◆ **What to work on**: Update the stretch of the MS Insignia text from "The ship was" through "end of 2027." by writing it out again with "Sydney" in place of "Singapore".

◆ **Text provided**:
-=-=-=-=-

Beginning in April 2012, MS Insignia began what was initially announced as a two-year lease to Hapag-Lloyd, which renamed the ship Columbus 2.

Hapag-Lloyd decided that after 2014 they would not renew the charter of the Columbus 2, in favor of focusing their luxury product. Insignia rejoined the Oceania fleet on 31 May 2014.

==Engine fire==
On 11 December 2014 whilst alongside in Castries, St. Lucia, Insignia experienced a major fire in her engine room. Two Wartsila N.A. field service engineers and one crew member, working in the engine room at the time, lost their lives. The resulting damages made it necessary to end the voyage started just 4 days prior in Miami. All passengers were disembarked and flown to their home towns. After minor repairs to restore power, MS Insignia was towed to San Juan, Puerto Rico where she was fully repaired.

The ship was back in service by 22 March 2015 to start a world cruise from Singapore. The delayed departure date for the cruise resulted in a heavily modified itinerary, although many of the principal cruise destinations were still visited.

== Sale ==
The Holding Company Norwegian Cruise Line Holdings chartered her and the Seven Seas Navigator to Crescent Seas in 2025. She will join the fleet in the end of 2027.

It was announced in November 2025, Crescent Seas would no long charter the ship, moving forward with a new build. Insignia will remain in the fleet.

-=-=-=-=-

Stored records:
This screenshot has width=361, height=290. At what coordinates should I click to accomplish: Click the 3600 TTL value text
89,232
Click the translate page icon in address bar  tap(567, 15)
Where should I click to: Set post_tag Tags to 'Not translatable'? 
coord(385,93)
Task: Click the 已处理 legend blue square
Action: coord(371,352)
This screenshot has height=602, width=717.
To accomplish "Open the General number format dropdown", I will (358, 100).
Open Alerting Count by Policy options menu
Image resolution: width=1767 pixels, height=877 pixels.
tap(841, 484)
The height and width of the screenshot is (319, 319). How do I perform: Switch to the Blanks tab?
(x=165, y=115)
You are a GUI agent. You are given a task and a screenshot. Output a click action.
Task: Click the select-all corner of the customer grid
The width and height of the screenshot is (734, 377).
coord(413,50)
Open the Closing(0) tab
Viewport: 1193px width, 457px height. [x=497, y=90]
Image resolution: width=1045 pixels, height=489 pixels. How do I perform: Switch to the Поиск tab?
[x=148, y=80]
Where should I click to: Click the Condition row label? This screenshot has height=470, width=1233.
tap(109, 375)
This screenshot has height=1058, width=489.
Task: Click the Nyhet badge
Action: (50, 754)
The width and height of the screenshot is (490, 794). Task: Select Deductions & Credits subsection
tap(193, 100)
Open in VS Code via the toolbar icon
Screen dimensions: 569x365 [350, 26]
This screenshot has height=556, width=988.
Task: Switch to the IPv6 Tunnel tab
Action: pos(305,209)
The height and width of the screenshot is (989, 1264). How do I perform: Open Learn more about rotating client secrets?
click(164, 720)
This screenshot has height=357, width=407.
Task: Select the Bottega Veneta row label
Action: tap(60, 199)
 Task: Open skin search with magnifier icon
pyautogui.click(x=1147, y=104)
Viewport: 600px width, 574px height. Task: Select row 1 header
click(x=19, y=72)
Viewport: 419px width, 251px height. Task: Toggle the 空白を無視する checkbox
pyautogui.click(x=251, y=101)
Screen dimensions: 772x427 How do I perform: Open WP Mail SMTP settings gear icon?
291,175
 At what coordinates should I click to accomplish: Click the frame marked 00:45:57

-=-=-=-=-

◆ **Solution to this problem**:
The ship was back in service by 22 March 2015 to start a world cruise from Sydney. The delayed departure date for the cruise resulted in a heavily modified itinerary, although many of the principal cruise destinations were still visited.

== Sale ==
The Holding Company Norwegian Cruise Line Holdings chartered her and the Seven Seas Navigator to Crescent Seas in 2025. She will join the fleet in the end of 2027.